Placer la RSE au coeur de l’entreprise : un défi quotidien

Sophie Nunziati, directrice, Agence Verte

Bien qu’elle soit désormais ancrée dans les entreprises et les organisations, l’avenir de la RSE pose encore de nombreuses questions. C’est ce que révèle l’étude RSE : les paradoxes du passage à l’âge adulte menée par l’Agence Verte. L’étude, à laquelle Communication publique s’est associée, analyse les perceptions croisées des professionnels de la RSE, de la communication et des collaborateurs.

Contraintes par la réglementation, interpellées par les citoyens et la société civile, obligées vis-à-vis des limites planétaires, mais également désireuses d’avoir un impact positif, les organisations n’ont jamais tant œuvré et jamais aussi peu communiqué sur la responsabilité sociale et environnementale. On passe du greenwashing au greenhushing !

Les organisations n’ont jamais tant œuvré et jamais aussi peu communiqué sur la responsabilité sociale et environnementale. On passe du greenwashing au greenhushing !
# # # # #
## COURT EXERCICE
Répondez brièvement à ces questions sur le texte consacré à la RSE.
(a) Quelle agence a mené l'étude « RSE : les paradoxes du passage à l'âge adulte » ?
(b) De quels groupes l'étude analyse-t-elle les perceptions croisées ?
(c) D'après le texte, vers quoi passe-t-on en quittant le greenwashing ?
# # # # #
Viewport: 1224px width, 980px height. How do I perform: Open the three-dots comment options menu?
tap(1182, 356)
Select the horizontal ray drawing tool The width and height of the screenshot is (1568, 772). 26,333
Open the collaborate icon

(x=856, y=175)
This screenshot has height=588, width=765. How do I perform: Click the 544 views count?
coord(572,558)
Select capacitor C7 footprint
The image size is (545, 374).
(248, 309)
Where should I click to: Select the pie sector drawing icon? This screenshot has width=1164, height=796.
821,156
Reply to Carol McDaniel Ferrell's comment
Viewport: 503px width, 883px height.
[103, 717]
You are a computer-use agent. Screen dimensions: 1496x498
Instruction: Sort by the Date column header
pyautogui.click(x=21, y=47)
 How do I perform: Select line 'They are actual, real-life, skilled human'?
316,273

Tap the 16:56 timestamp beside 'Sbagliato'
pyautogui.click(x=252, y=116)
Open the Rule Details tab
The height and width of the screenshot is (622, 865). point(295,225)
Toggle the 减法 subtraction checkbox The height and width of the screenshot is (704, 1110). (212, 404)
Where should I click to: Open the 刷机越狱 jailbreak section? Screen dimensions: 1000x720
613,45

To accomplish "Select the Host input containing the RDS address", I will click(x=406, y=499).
# # # # #
## RÉPONSE À L'EXERCICE
(a) L'Agence Verte.
(b) Les professionnels de la RSE, ceux de la communication et les collaborateurs.
(c) Le greenhushing.